Earlier in the analysis it was determined that smoker status is the strongest predictor of healthcare costs, and the model coefficients reinforce this conclusion. Across all three regression models, the smoker coefficient is consistently around $23,000, indicating a substantial increase in predicted charges for smokers compared to non‑smokers. In contrast, age and BMI have much smaller positive effects, and sex contributes very little, which aligns with their weaker correlations with the target. These results make sense given known cost drivers in healthcare and support smoking is a significant factor in determining healthcare costs.

In [None]:
# Baseline Linear Regression coefficients
print("Baseline Coefficients:")
print(pd.Series(baseline_model.coef_, index=X.columns))

# Ridge Regression coefficients
print("\nRidge Coefficients:")
print(pd.Series(ridge_model.coef_, index=X.columns))

# Lasso Regression coefficients
print("\nLasso Coefficients:")
print(pd.Series(lasso_model.coef_, index=X.columns))

## Conclusions
These predictions have real‑world value for healthcare cost management because they highlight which patient groups drive spending. Smoking status remains the strongest predictor, but age also plays a meaningful role. The dataset shows that the largest portion of patients fall into the 25–44 age group (531), followed by 45–59 (415), 18–24 (277), and 60+ (114). Understanding both the size of each age group and the model’s finding that charges increase by roughly $250 per year of age can help healthcare organizations anticipate where costs are likely to increase. This allows providers to target interventions or allocate more resources that reflect the actual distribution of their patient population.

## References
Choi, M. (2016). Medical Cost Personal Datasets [Data set]. Kaggle. https://www.kaggle.com/datasets/mirichoi0218/insurance  

HealthXWire. (2025). WHO categories of age: Understanding global health definitions. https://wis.it.com/who-categories-of-age-global-health-definitions

James, G., Witten, D., Hastie, T., Tibshirani, R., Taylor, J., & Guo, W. (2023). An introduction to statistical learning: With applications in Python. Springer.

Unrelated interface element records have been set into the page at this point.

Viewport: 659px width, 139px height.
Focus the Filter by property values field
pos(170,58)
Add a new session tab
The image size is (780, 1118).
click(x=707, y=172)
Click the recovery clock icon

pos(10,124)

Koivunen-Niemi, L., & K. (2022). Learn best practices for color use in data visualization with python and data from our world in data (2018). In Sage Research Methods: Data Visualization. SAGE Publications, Ltd. https://doi.org/10.4135/9781529605198

Microsoft. (2024). Copilot [Large language model]. Microsoft. https://copilot.microsoft.com
[^1]: Copilot was used only for debugging code and refining wording; all analysis and modeling were performed independently.